Changing the meaning of normal - Agile UX Retreat #1

Last weekend, I was one of the lucky people attending the first Agile UX Retreat, Anders Ramsay's brainchild, at Cooper Design in San Francisco. About 30 people passionate about agile and UX, working as designers, developers, agile coaches, scrum masters, product owners, project managers and testers, gathered for a barcamp-style workshop.

We started off by collecting and clustering the suggested topics into themes, including: roles and processes, agile in different environments, iteration zero and innovation, agile adoption, quality and value, teams and collaboration, as well as the big question of what comes next. The latter two - working together as a team and evolving post-agile, post-ux  - were at the heart of all discussions and led us to envisioning what a future beyond the 'us and them' mindset could be like. In this summary, I will focus on the 'philosophical' discussions and ideas. However, we also covered practicalities and best practices, and discussed e.g. prototyping, user research and the feedback loop, product backlog planning and prioritisation, or workshop techniques such as the 'design studio'.

Team mindset
What are the values that make teams work, what are the core elements of an agile UX mindset? The group shared experiences from start-ups, small companies, and large organisations. Personally, I compared how agile teams work to the non-profit volunteer teams I have been part of.
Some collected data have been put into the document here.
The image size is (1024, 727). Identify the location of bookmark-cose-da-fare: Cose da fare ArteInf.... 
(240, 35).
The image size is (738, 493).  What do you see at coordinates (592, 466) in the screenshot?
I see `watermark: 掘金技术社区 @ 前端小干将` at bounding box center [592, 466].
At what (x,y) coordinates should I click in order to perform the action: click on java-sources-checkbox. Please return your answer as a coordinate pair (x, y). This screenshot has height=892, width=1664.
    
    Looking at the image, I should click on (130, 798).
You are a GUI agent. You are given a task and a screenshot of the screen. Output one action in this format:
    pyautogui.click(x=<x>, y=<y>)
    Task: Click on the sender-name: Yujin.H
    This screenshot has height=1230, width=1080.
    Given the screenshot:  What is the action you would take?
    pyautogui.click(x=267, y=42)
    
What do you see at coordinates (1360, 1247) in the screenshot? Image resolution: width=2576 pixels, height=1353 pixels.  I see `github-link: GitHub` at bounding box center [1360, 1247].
Some of the concepts and ideas that emerged from the talks and fishbowl panels*:

- Responsibilities and competencies rather than roles
- Flexibility needs transparency
- Trust requires transparency requires trust
- A shared perspective and clarity of vision
- Don't value process over outcome
- Less ego
- Expertise over interest (important for decision-making)
- Team credit trumps individual credit

Teams need to be aligned around a clear vision, a mission statement - UX offers tools to develop, articulate and evolve this vision. Values of good team work are core principles of agile - I wonder if we need team manifestos, an agreement of the values that we commit to when working together.

Business culture
Halfway through, we all felt that we had moved beyond the agile vs. UX discussions. The retreat concluded with a root-cause analysis exercise, exploring the question 'How can we create successful products in a post-agile, post-ux world?". We discussed how to improve and continuously evolve ways of working together, and how a shift in culture and mindset can come about. If agile and UX evolve together into 'the new normal', we are in danger of a new 'us vs. them' - agile ux thinking vs. business thinking. While change can be influenced from the bottom-up, it won't work without support from the top. Values of collaborating and removing barriers on a team level clash with organisational cultures that reward progress rather than quality, in a world of siloed structures and hierarchical decision-making.
As a community, we need to advocate design thinking and agile values, engage with business and prove that our yet unnamed vision works. As Alan Cooper put it: "We have to tell a story of a happy place, where business wants to be."

*A fishbowl is an ad-hoc panel. 5 chairs are on the stage, with 4 of them taken. The fifth chair has to be empty. Discussion happens within the panel. Any audience member with a burning question or comment can join the panel by sitting down, which means that a panel member has to leave, to keep the fifth chair empty. I had not come across this engaging format before, and it was great for managing 30+ opinionated people.